Review: Al Forno, Providence RI

On just about any list of the best pizzas in Rhode Island, Al Forno is rated as number one. Al Forno's husband and wife team of George Germon and Johanne Killeenbeen began making their grilled pies more than 35 years ago, and they are recognized as pioneers of grilled pizza.

Naturally, Al Forno became my choice pizza destination on a visit to nearby Warwick. Unlike nearly every other legendary pizza restaurant, the pie is not the main focus here. Al Forno is an elegant upscale full service Italian restaurant. The pizzas are often shared by groups of diners as an appetizer.

Entrance from the parking lot in rear
Al Forno housed in an old two-story building, with several cozy dining spaces inside. I visited on a Tuesday night without a reservation, and had the option to dine at the bar or one of the small tables in the bar. I was intrigued by the other entree offerings, but of course kept my focus on the pizza.
Interior photo from SatedEpicure.com
To start, I pondered a crispy cod cake appetizer, but the waiter steered me to a signature Clams Al Forno dish ($14.95). The littleneck clams were tender and swimming in a delicious broth that contained a lot of tomatoes and translucent onions; an excellent start to my meal.

Some of the pizza offerings were more creative than I was seeking (such as pies topped with corn or pumpkin), and I opted for a pepperoni pizza, priced at $23.95. The dough is a high-gluten mix that is not proofed for very long. It goes onto the grill roughly in rectangular shape, but I noted that mine had taken on the same kind of amoeba shape that my home pizzas often do.

The dough cooks rapidly on the grill and is then flipped (complete with grill marks now on the upper surface) for application of the cheese and toppings. Al Forno uses hand-crushed San Marzano tomatoes and a blend of low-moisture cheeses, then a scattering of local herbs including basil and parsley. The finished pie is topped with another Al Forno signature touch, a handful of slivered scallions.

The pizza (which takes about 2-3 minutes from the time it hits the grill) arrives unsliced, and completely covers a 12-inch plate. I was provided a fork and a steak knife, which was the proper tool to cut through the crispy and chewy grilled crust. Do I cut slices and eat like regular pizza, or cut individual bites and eat the pizza like citizens of Naples do?  I did some of both, and it was equally satisfying.

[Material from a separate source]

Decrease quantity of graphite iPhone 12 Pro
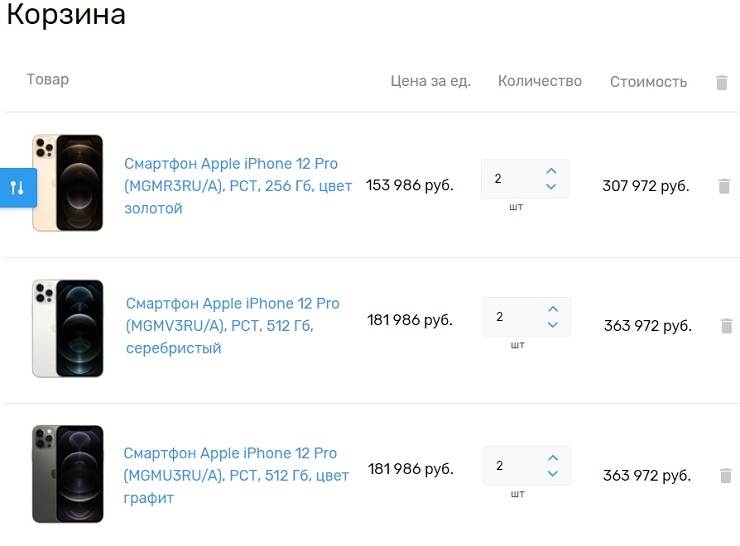(552, 474)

The crust was wonderful. Golden crisp underneath (but without visible grill marks), it had a satisfying crunch and an al dente chewiness too. It was thin, dense, and delicious. Part of the preparation of this pie includes a drizzle of Tenuta di Capezzana olive oil, an intense olive fruit and peppery elixir that adds another layer of flavor.
Bar area dining room
If there were any topside grill marks, they were obscured by the cheese, sauce, and long thin slices of pepperoni. I had expected the traditional rounds of salumi, but the cured meat here was a much higher grade. The toppings extended almost to the edges so that there was little cornicione; I had expected to use the crusts to sponge up the remaining broth from my clams appetizer.
Underside of crust
All the ingredients were applied in an ideal balance. The San Marzano tomatoes brought an acidic zing; the cheese was earthy and dense but did not overload the thin crust. Each bite was rich and deeply satisfying. There were no wet or soggy spots.

I did have one very odd sensation - due to the density of the cheese and perhaps eating this pizza with a fork, I noticed a gustatory similarity to a good baked ziti or lasagna. 

I've had some very good grilled pizza once before, at Cambridge 1 in Massachusetts. There, the pie was superb with a crust that was light and delicate. Grilled pizza is no longer a novelty, but this pizza was unique among all of my pizza eating due to its flavor and dense texture combinations.


Al Forno Menu, Reviews, Photos, Location and Info - Zomato

The grilled pizza at Al Forno was flawless and lived up to its lofty reputation. Clearly destination pizza, and it's remarkable that any pizza maker can maintain this level of quality and execution for more than 30 years. Let's hope for 30 more.